Prosecutor asks Turkish court to close ruling party

ANKARA (Reuters) – A state prosecutor asked Turkey’s top court on Friday to shut the ruling AK Party for anti-secular activities, intensifying tensions between the secular elite and the Islamist-rooted government.

Turkish television channels quoted the Court of Appeals Chief Prosecutor Abdurrahman Yalcinkaya as saying he also wanted President Abdullah Gul, Prime Minister Tayyip Erdogan, and senior AK Party members banned from politics for five years.

He said a government move to lift a ban on women students wearing the Muslim headscarf amounted to anti-secular actions.

Turkey, which is seeking European Union membership, is predominantly Muslim but an officially secular system.

“With a political party with this much of a majority in parliament, we must think what Turkey will win and what it will lose from a demand like this,” Gul was quoted by state-run Anatolian news agency as saying in Dakar, Senegal.

The AK Party has been locked in a battle with Turkey’s secularist establishment, including judges and army generals, since it first came to power in 2002. Secularists says the AK Party is seeking to undermine separation of state and religion.

The AK Party denies it has any Islamist agenda.

It was not immediately clear whether the move would hurt Turkish financial markets which were closed when the announcement was made.

“We think that the application is really bad news, as it will increase political risk factors in the country,” Ozgur Altug, analyst at Raymond James Securities, said in a note.

“The court case has even the potential to slow down the reform process, privatization and foreign direct investment inflows,” he said.

Erdogan immediately called an emergency meeting of AK Party leaders.

HEADSCARF TENSIONS

Tensions intensified after an AK Party-dominated parliament last month approved a constitutional amendment to lift a ban on women students from wearing the Islamic-style headscarf at university.

The file sent by the prosecutor to the Constitutional Court said, according to Anatolian, that easing the ban on women wearing the headscarf and tightening certain regulations on alcohol consumption were evidence of anti-secular activities.

“AK Party has become a hotbed of activities against secularism,” Anatolian quoted the prosecutor’s file as saying.

It is the first time the AK Party, which won a sweeping reelection last July, was taken to the secular-minded Constitutional Court by a state prosecutor to close the party.

Ten years ago Turkey’s Constitutional Court closed the ruling Welfare Party on the grounds that it was considered too Islamist.

“Recent changes to Turkey’s constitution have made it much more difficult to close down political parties in Turkey,” Wolfango Piccoli, an analyst at Eurasia Group, wrote in a note.

“Even if the AK Party is not closed down, the case could last anything from six months to a year, raising the possibility of increased uncertainty and political instability.”

The AK Party was obliged to present its preliminary defense within one month, the Anatolian news agency said.

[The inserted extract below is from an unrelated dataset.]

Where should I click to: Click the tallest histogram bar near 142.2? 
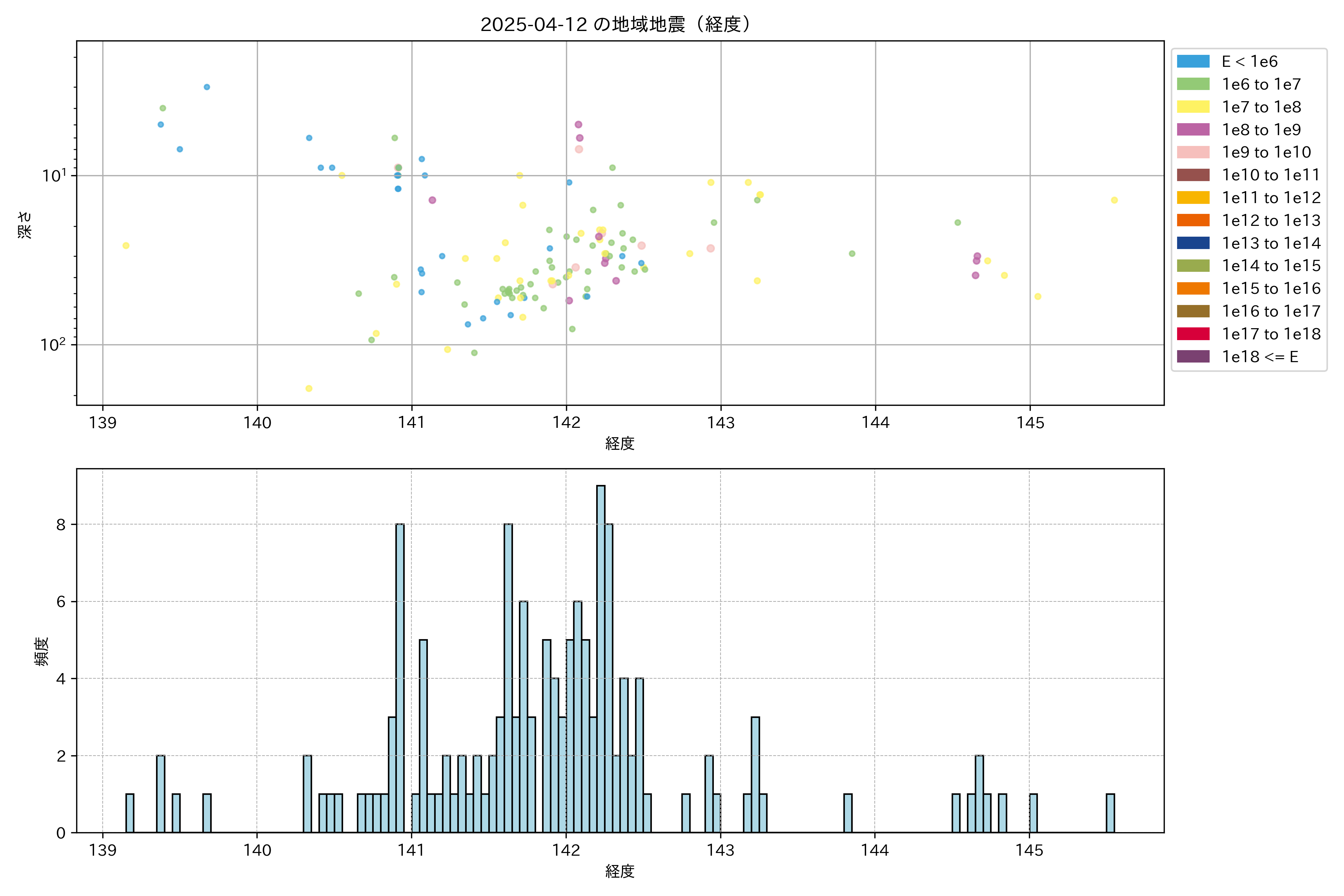click(x=601, y=657)
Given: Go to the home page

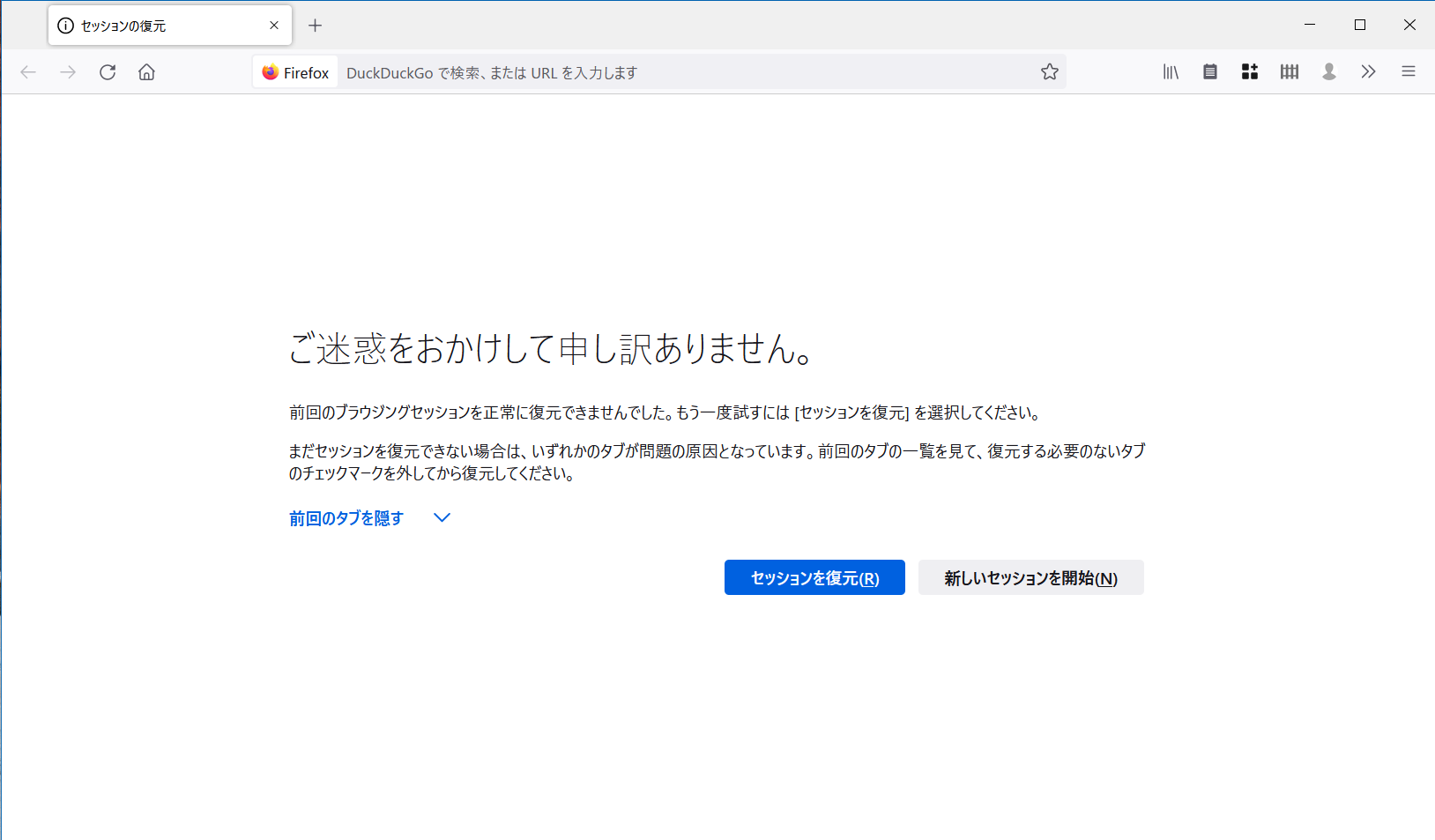Looking at the screenshot, I should coord(146,71).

AK Party members expressed shock.

“It is a really shocking development. There is no proof that the AK Party is against secularism. The party, the prime minister have said at every opportunity that they adhere to secularism,” AK Party deputy Zafer Uskul told broadcaster NTV.

“I don’t find it likely that AK Party will be closed, but even opening such a case is unfortunate,” he said.

The Constitutional Court is already reviewing an appeal by the nationalist-minded opposition Republican People’s Party on the validity of parliament’s constitutional amendments last month to partially lift the headscarf ban.

The secular elite regards the headscarf as a symbol of political Islam and thus a threat to secularism, one of the founding principles of modern Turkey.